米光一成『自分だけにしか思いつかないアイデアを見つける方法』
“コツや近道ではない。
本当の発想力を身につける王道を学べ。
「ぷよぷよ」を作った人気ゲームクリエイターが、若手育成カリキュラムの中から生み出したトレーニング法を公開!”
自分の本だが、いい本なので紹介。
アイデアを出す方法ではなく、アイデアが浮かんでしまう体質に改善するトレーニング法を書いた。
自分の発想の根っこを短いフレーズにして徹底的に洗い出す弾丸化トレーニングからスターする。1日10分間のトレーニングで、意識のスイッチを入れることで、日常生活すべてが発想のトレーニング場に変わる。
この本に書いたことを発展させた奥義を披露するイベントを、2014年7月7日大阪のロフトプラスワンで開催するので、ぜひ来てね。
発想力トレーニング講座「想像と言葉」

フレドリック・ヘレーン『スウェーデン式 アイデア・ブック』
アインシュタインが学生に試験問題を配ったときのエピソードからはじまる。
“「教授、これは前回と同じ問題ではないですか?」
「その通り」と、アインシュタイン。
「問題は同じだが、今回は、答えが違う」”(P8)
「いつものやりかた」を超えるためのヒントが30項目。
カラフルなイラストとエッセイで楽しめる大人のためのアイデア・イラストブック。

フレドリック・へレーン/テオ・へレーン『スウェーデン式 アイデア・ブック2』
“子供のように絵を描けるようになるまでは一生かかった”
最初の項に、パブロ・ピカソの言葉が引用される。『スウェーデン式 アイデア・ブック』の第二弾、テーマは「子供のように」。

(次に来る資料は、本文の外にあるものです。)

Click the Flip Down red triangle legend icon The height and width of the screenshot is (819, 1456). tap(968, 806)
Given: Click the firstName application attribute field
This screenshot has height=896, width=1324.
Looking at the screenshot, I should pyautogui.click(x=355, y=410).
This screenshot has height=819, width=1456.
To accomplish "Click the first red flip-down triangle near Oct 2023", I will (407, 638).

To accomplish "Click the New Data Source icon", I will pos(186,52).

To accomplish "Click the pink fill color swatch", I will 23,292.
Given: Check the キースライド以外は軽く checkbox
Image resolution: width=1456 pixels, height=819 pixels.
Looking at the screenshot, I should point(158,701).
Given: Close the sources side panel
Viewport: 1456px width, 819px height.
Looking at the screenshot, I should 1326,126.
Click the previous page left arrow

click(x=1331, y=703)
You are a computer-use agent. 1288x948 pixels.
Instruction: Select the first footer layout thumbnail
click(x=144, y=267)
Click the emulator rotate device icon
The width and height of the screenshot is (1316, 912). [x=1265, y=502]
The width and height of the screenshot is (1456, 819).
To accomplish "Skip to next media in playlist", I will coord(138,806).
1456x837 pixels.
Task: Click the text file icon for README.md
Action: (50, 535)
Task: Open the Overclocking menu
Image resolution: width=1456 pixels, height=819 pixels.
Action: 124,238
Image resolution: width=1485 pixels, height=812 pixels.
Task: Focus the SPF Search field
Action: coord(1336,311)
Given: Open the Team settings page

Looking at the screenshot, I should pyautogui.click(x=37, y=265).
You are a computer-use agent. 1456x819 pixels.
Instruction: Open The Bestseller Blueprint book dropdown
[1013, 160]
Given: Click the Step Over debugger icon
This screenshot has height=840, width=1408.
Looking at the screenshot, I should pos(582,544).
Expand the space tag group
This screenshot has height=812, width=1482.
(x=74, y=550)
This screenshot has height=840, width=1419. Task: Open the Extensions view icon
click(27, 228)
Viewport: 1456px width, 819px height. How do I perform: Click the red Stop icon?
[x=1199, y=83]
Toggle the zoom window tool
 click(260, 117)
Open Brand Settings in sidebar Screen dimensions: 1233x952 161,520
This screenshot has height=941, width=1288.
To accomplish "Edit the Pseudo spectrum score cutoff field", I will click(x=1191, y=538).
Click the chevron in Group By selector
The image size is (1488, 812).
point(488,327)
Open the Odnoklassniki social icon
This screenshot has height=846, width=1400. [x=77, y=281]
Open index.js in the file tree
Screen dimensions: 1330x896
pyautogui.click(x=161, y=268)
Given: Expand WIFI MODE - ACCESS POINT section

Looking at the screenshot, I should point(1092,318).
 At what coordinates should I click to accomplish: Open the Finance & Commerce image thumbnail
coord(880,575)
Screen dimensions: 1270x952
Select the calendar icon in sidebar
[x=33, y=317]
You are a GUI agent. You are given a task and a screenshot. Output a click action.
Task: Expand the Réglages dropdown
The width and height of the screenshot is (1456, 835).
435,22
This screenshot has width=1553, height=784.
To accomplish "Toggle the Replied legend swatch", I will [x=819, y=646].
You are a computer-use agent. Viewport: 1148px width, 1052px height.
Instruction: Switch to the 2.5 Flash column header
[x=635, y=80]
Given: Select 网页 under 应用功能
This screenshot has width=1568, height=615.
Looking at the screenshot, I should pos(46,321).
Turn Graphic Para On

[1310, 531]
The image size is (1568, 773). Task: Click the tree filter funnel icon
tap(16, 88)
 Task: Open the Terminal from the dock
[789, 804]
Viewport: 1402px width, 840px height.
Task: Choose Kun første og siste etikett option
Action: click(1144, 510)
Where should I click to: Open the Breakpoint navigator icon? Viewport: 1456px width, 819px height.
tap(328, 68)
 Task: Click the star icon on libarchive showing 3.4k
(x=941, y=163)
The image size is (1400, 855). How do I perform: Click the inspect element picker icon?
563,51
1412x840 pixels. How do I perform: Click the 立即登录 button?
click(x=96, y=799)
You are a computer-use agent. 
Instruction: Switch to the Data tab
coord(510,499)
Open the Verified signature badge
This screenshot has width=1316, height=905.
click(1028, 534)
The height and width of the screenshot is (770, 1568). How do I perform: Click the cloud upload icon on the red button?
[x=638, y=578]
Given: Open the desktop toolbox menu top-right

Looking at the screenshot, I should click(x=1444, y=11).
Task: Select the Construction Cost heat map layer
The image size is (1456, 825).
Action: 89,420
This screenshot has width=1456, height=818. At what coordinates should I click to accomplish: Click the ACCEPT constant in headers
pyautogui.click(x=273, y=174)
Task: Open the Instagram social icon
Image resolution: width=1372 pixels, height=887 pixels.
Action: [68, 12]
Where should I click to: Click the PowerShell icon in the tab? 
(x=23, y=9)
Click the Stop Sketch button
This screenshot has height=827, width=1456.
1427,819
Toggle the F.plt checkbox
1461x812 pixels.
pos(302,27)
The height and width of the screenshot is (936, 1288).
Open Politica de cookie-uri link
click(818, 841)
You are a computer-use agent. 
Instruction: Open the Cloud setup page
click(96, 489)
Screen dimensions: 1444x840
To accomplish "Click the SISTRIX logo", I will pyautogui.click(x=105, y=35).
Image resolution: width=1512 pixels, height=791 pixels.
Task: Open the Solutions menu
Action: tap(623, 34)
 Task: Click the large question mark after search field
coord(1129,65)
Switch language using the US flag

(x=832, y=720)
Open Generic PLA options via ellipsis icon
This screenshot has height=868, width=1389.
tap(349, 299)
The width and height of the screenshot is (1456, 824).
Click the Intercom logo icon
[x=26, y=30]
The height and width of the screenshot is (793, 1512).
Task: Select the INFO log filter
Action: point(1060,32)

お父さんが撮影している様子を見ていた女の子が「パパ、どうして写真はすぐに見られないの?」と質問したことが、ポラロイド・カメラ発明のきっかけだったというエピソードなど、さまざまな子供に関わる自由奔放な発想が紹介される。

安達裕哉/白潟 敏朗『天才に勝てるアイデアのつくり方』
サブタイトルは「5人の凡人が1人の天才を負かす」。
1人でアイデアを出すのではなく5人集まって、アイデアを出すエッセンスを紹介した本。
アイデア出し会議のメンバーは5~7人程度がベストだ
メンバーの中には「ぼけぼん」を入れてはいけない
「笑い」と「やる気」が考え方のバリエーションを広げていく
など、ブレインストーミングのハウツーがしっかり。
ちなみに「ぼけぼん」というのは、ぼけた凡人の略で、こんな人だ。
1:後ろ向きな人
2:自分を天才だと思っている人
3:人の意見を聞かない人
4:なんでも一番でないと気がすまない人

「おちまさとプロデュース 企画の教科書」をつくる会『企画の教科書』
放送作家・プロデューサーおちまさとがプロデュースした企画の本。

・企画を立てる前にまず自分の背骨を見つけよう
・自分フィルターを機能させる
・「記憶」は企画の構成パーツ
・ひとつの企画の中に、真面目な部分と狂気の部分を共存させる
といったキャッチーなフレーズが連発。読むと元気とやる気がでてくる一冊。

「おちまさとプロデュース 企画の教科書」をつくる会『企画の教科書2企画火山!』
「企画は火山だ!」がキーフレーズ。
企画を火山にたとえ、何度も何度も噴火させるハウツーをまとめた本。
章タイトルを紹介しよう。
序章 企画は何度でも噴火させよ!
第一章 熱い企画マグマを生産せよ
第二章 マグマ溜まりは企画のベース!
第三章 マグマ圧、急上昇!
第四章 きれいな火口の作り方
第五章 なぜ噴火しないのか?
第六章 企画火山にまつわるエトセトラ
歴史上の名火山

『ブレーン 特別編集 合本 トップクリエイターのアイデア発想法・企画プレゼン術』
嶋 浩一郎(博報堂ケトル)、秋山具義(デイリーフレッシュ)、須田和博(博報堂)、佐藤可士和(サムライ)、長嶋りかこ(博報堂)、螺澤裕次郎(電通)、稲船敬二(ゲームクリエイター/コンセプター)など、たくさんの人の発想法を結集した本。
それぞれの人のメモやノートの写真が掲載されているのが嬉しい。

中西泰人/岩嵜博論/佐藤益大『アイデアキャンプ』
“遠足で食べるお弁当は格別に美味しく感じるものです。お気に入りの音楽を聞けば、気分が乗ってきます。カメラを手にして街を歩けば、良い被写体を探し始めるものです。道具と環境が変われば人は変わるのです”。(P7)
“いつもとは違う場所へ出かけ、多彩な顔ぶれの仲間そして自分自身と対話を重ねながら、課題をさぐり解決案を出す”という「アイデアキャンプ」という方法の解説本。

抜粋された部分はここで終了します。